__Exercise instructions__. Repeat word for word the lines starting at the one with "The image size is (1568, 404)." and ending at the final line of the material, both ends included; omit pictures.

(Records for processing)

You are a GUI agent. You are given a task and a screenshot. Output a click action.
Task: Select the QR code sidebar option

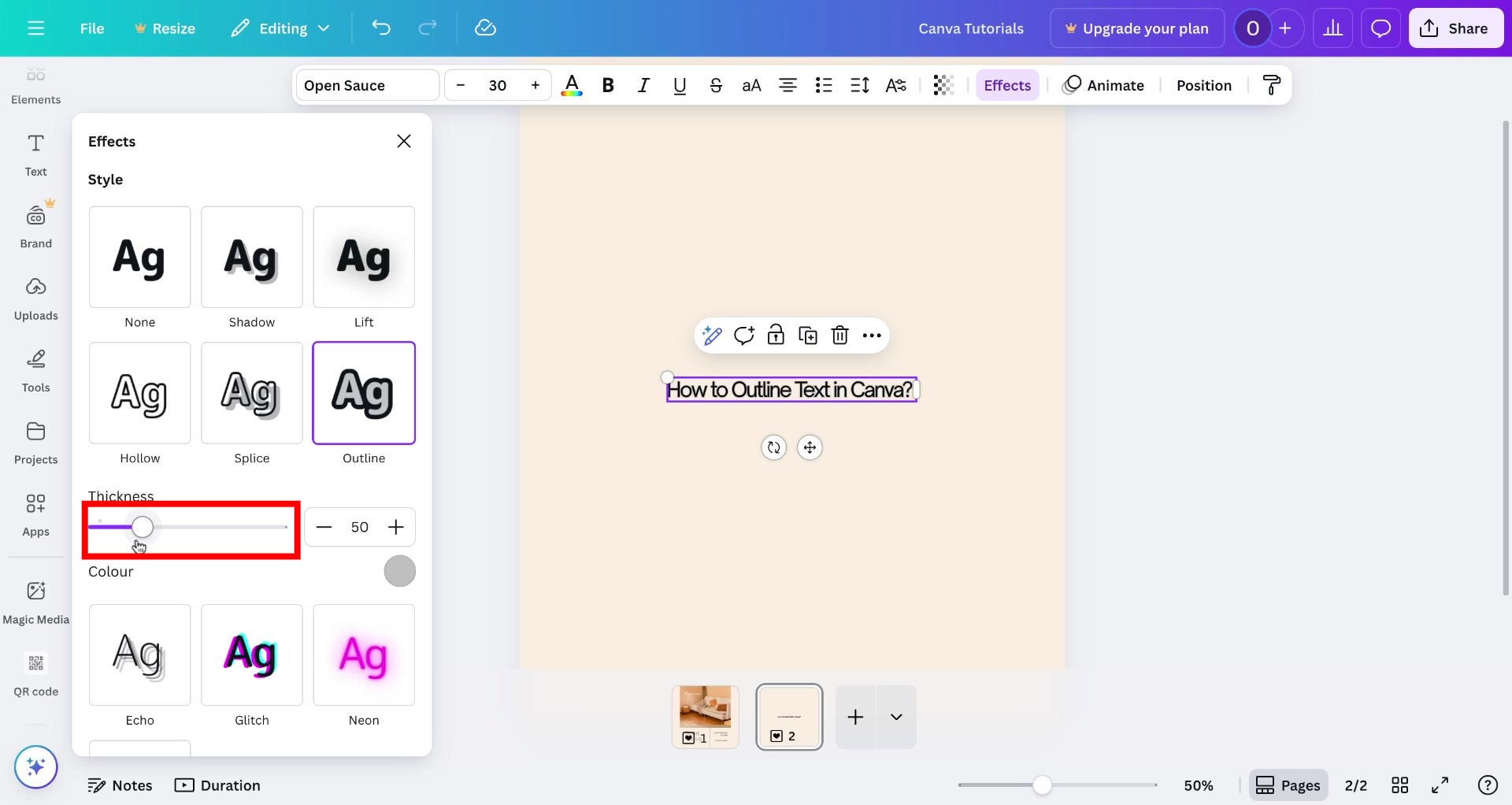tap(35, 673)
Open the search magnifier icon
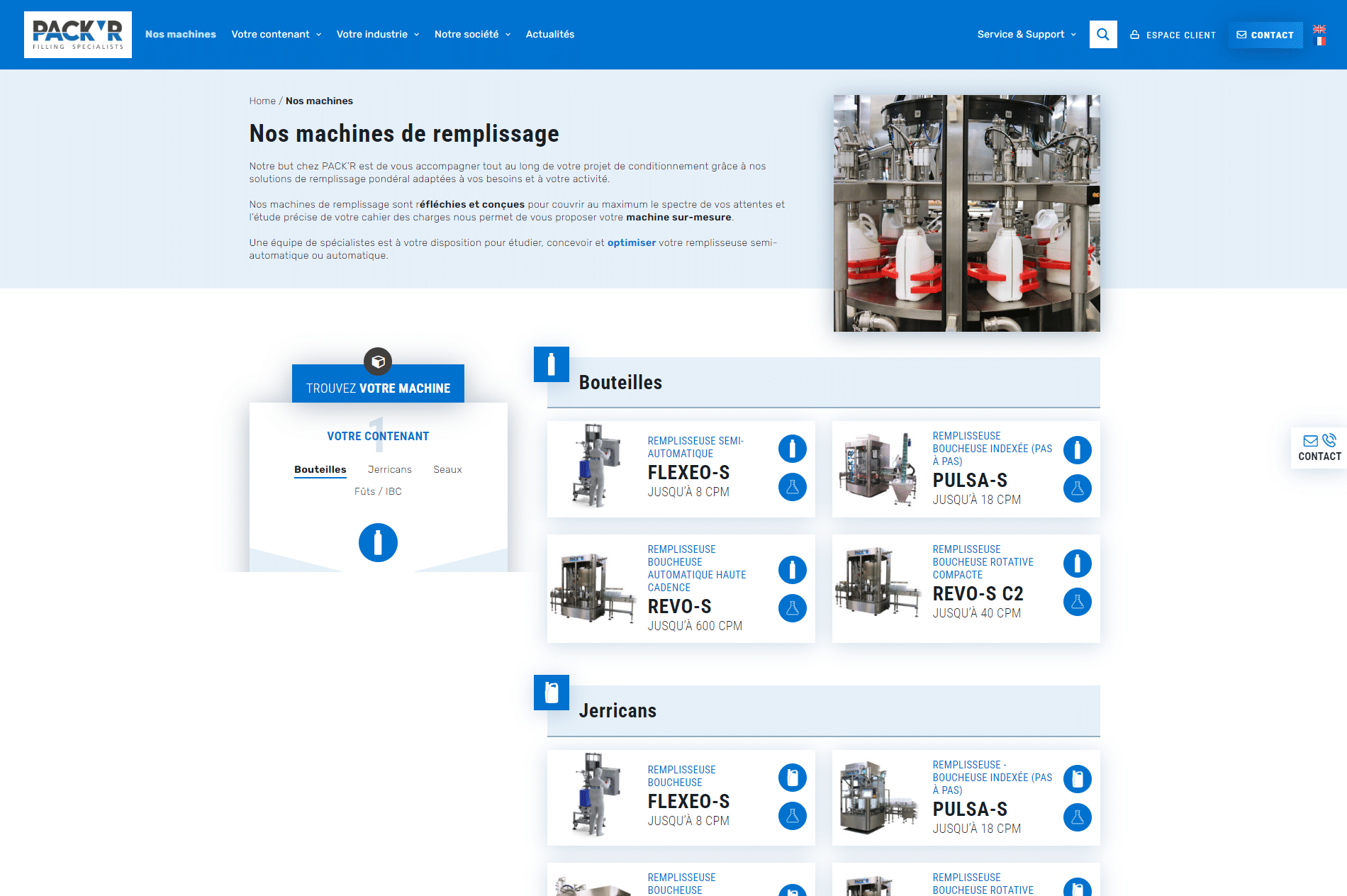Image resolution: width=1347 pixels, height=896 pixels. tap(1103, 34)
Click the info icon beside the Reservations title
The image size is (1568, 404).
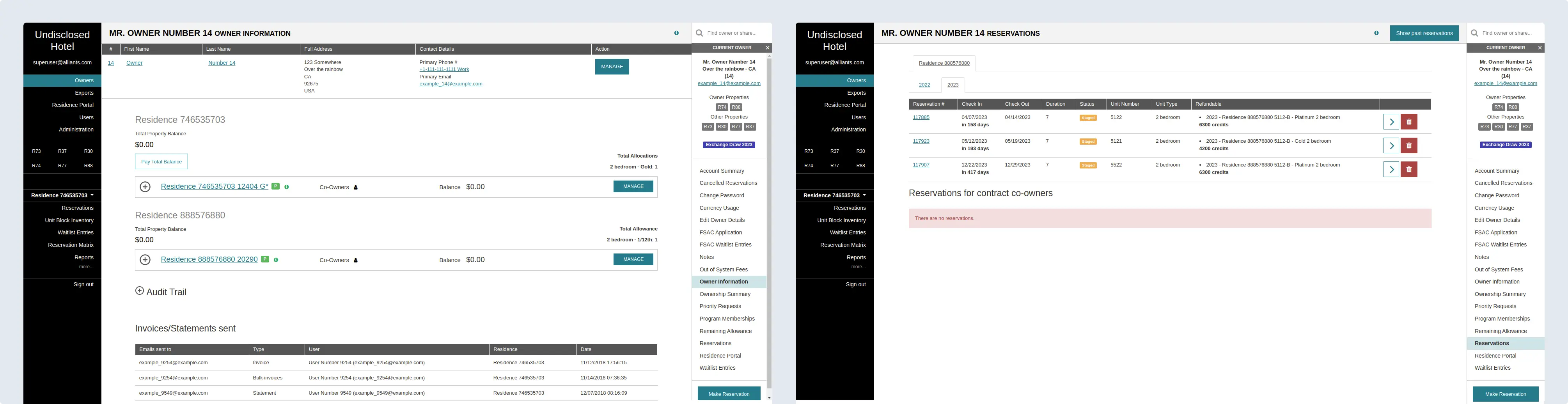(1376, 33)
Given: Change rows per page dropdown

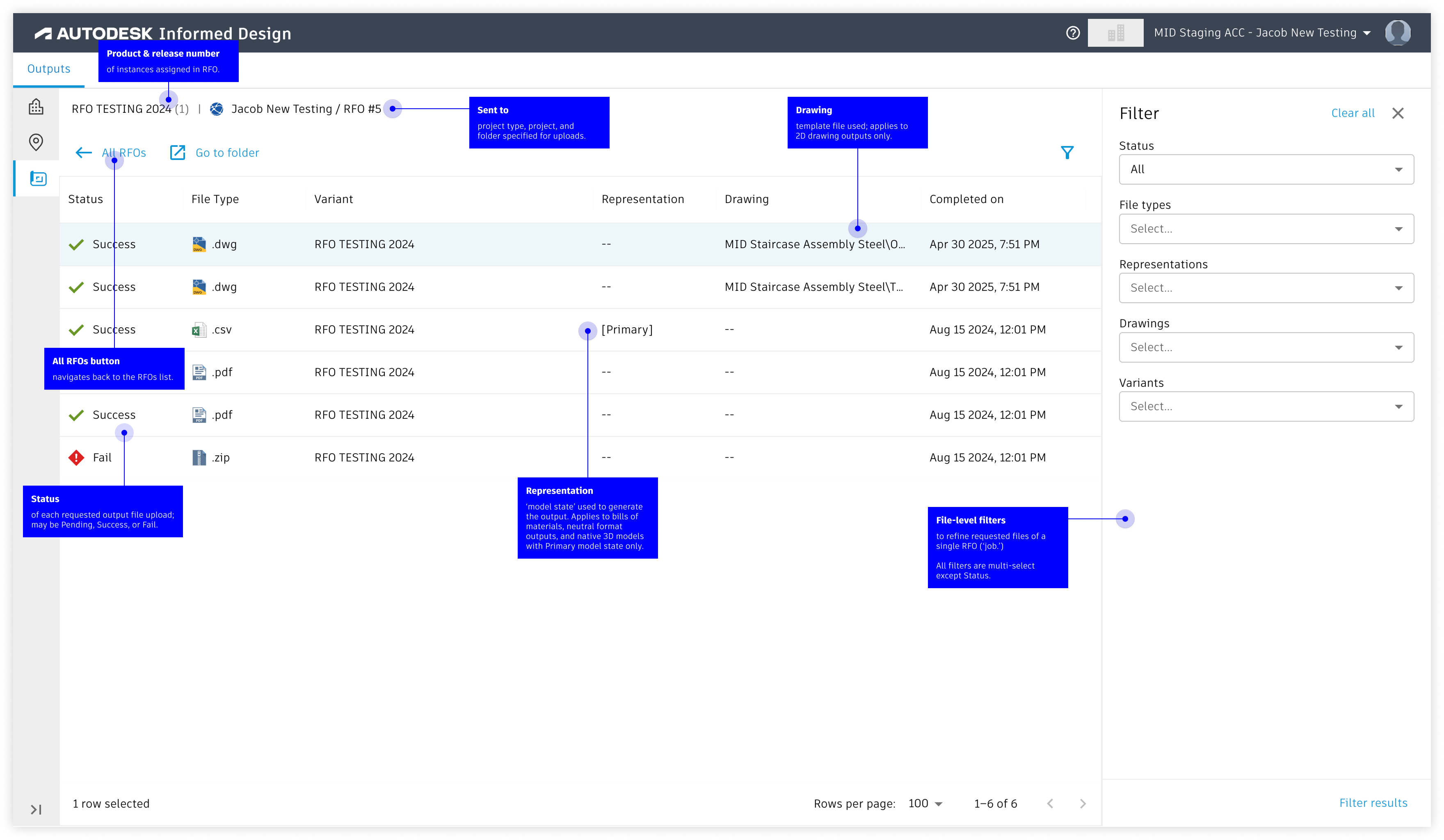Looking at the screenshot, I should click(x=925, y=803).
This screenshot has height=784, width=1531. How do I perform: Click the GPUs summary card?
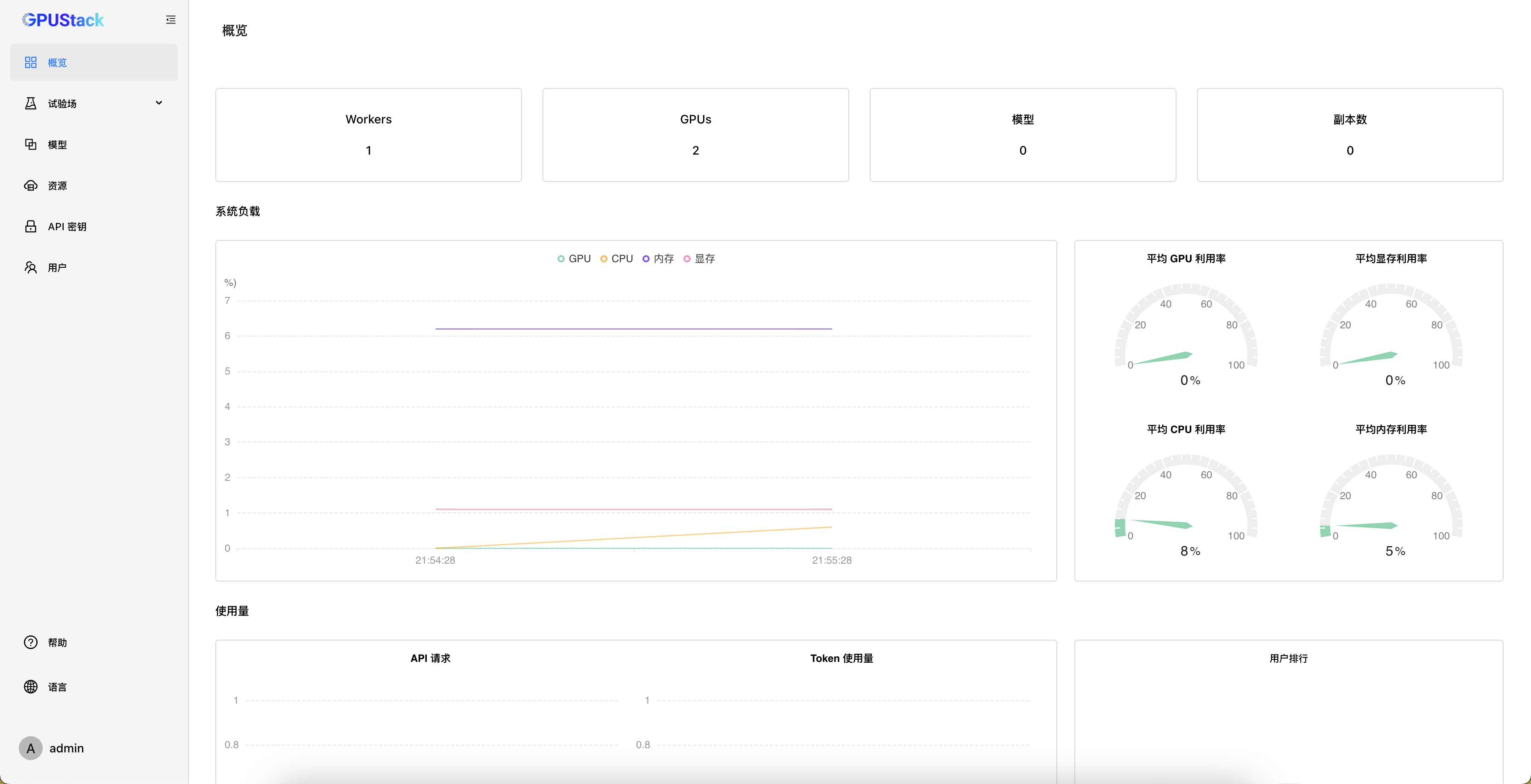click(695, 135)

(End Records for processing)

__Written solution__.
The image size is (1568, 404).
(1376, 33)
Given: Change rows per page dropdown

Looking at the screenshot, I should click(x=925, y=803).
This screenshot has height=784, width=1531. How do I perform: Click the GPUs summary card?
click(695, 135)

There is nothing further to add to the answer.